- [TASK] All of the data, word for word and free of pictures, is the expected result.

GIVEN DATA Start Marker

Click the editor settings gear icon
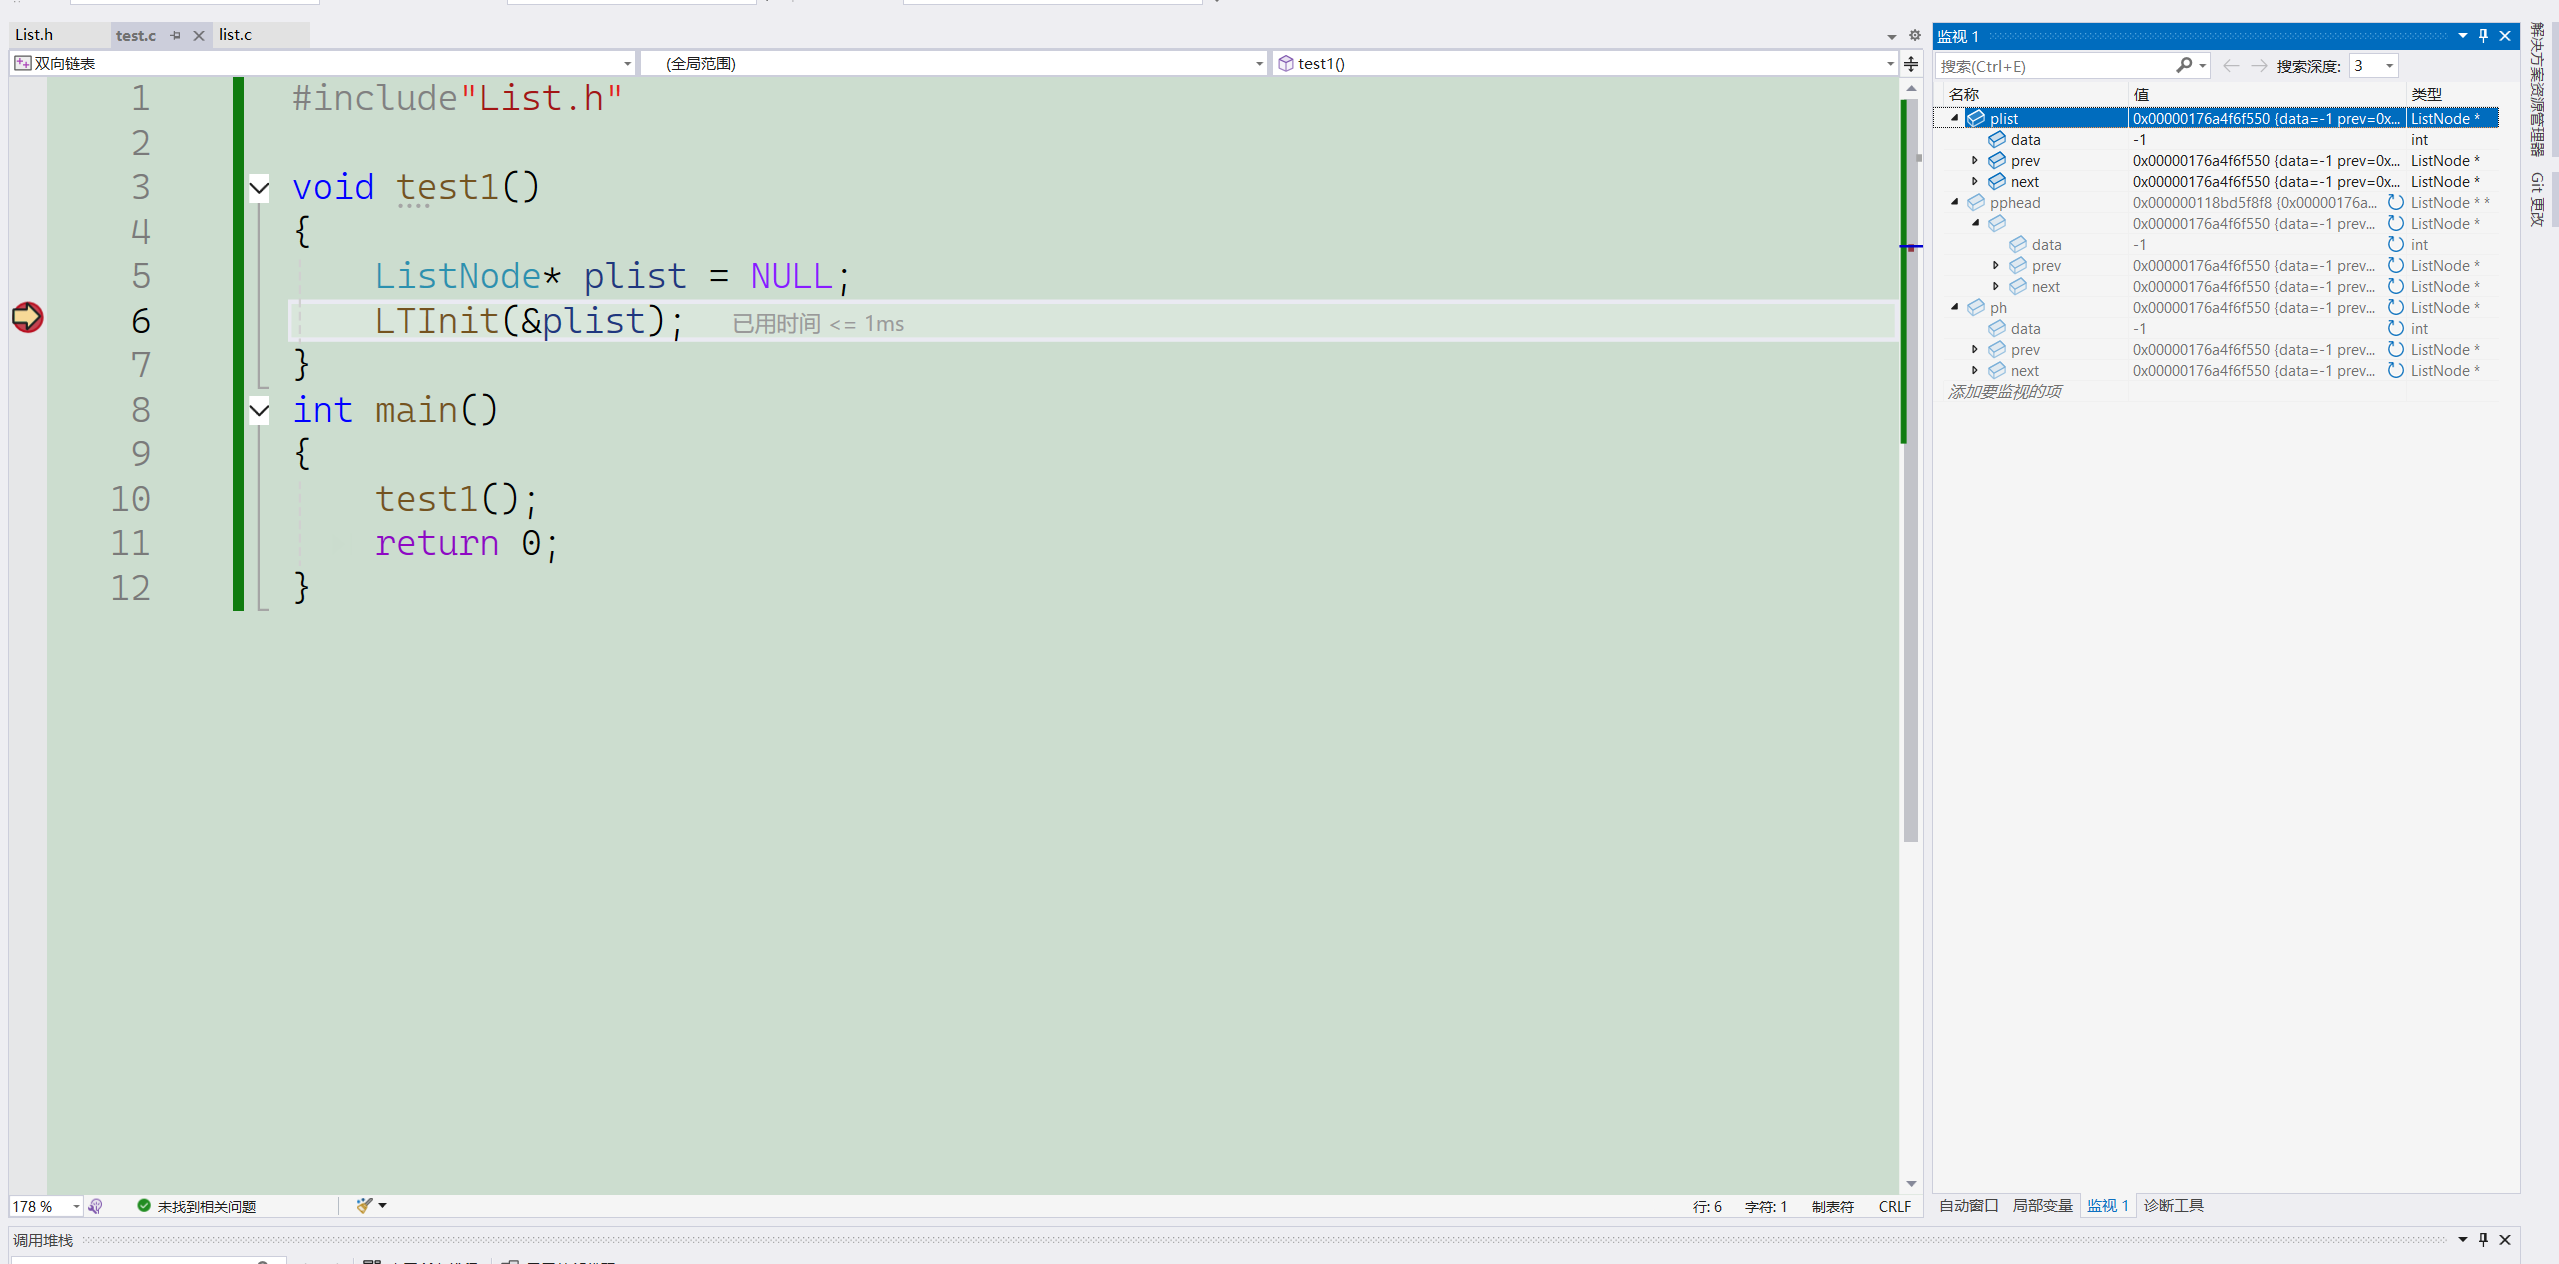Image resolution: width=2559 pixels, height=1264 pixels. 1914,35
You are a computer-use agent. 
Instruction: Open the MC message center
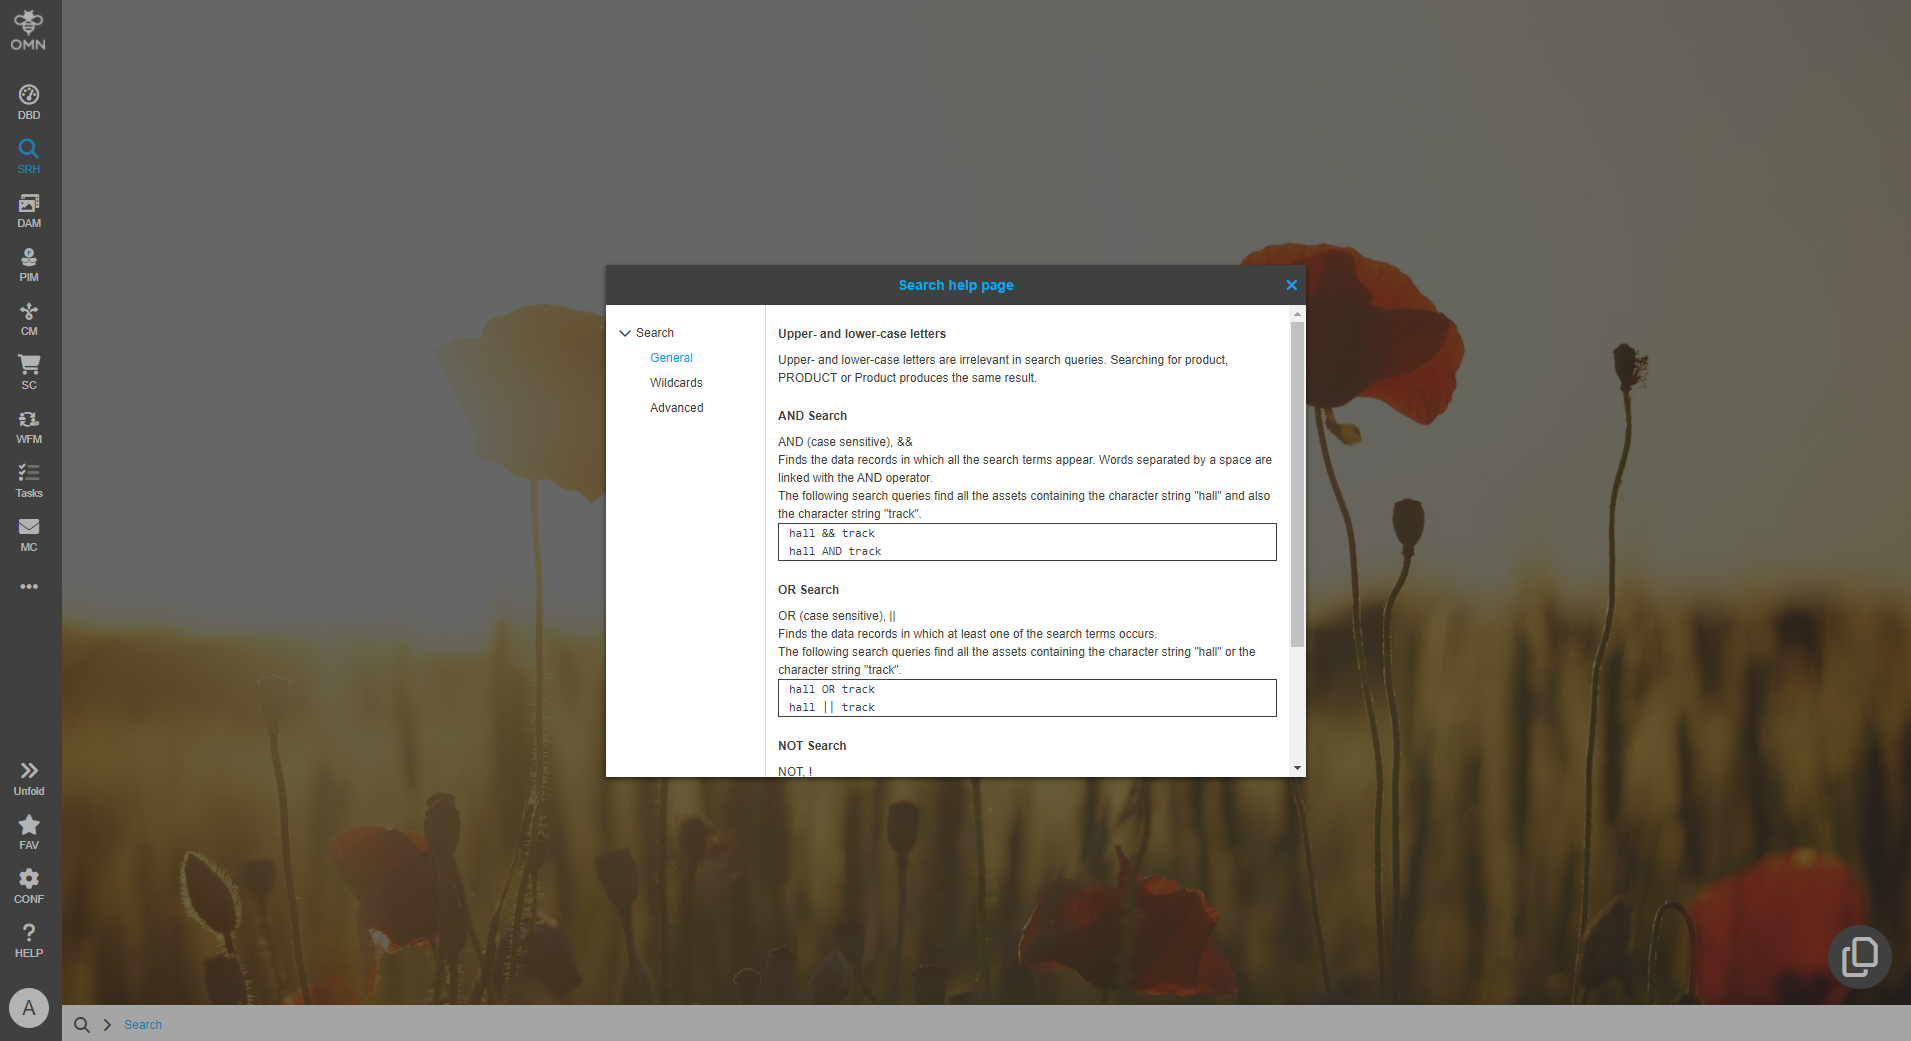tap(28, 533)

GIVEN DATA End Marker

- [TASK ANSWER]
Click the editor settings gear icon
Image resolution: width=2559 pixels, height=1264 pixels. 1914,35
You are a computer-use agent. 
Instruction: Open the MC message center
tap(28, 533)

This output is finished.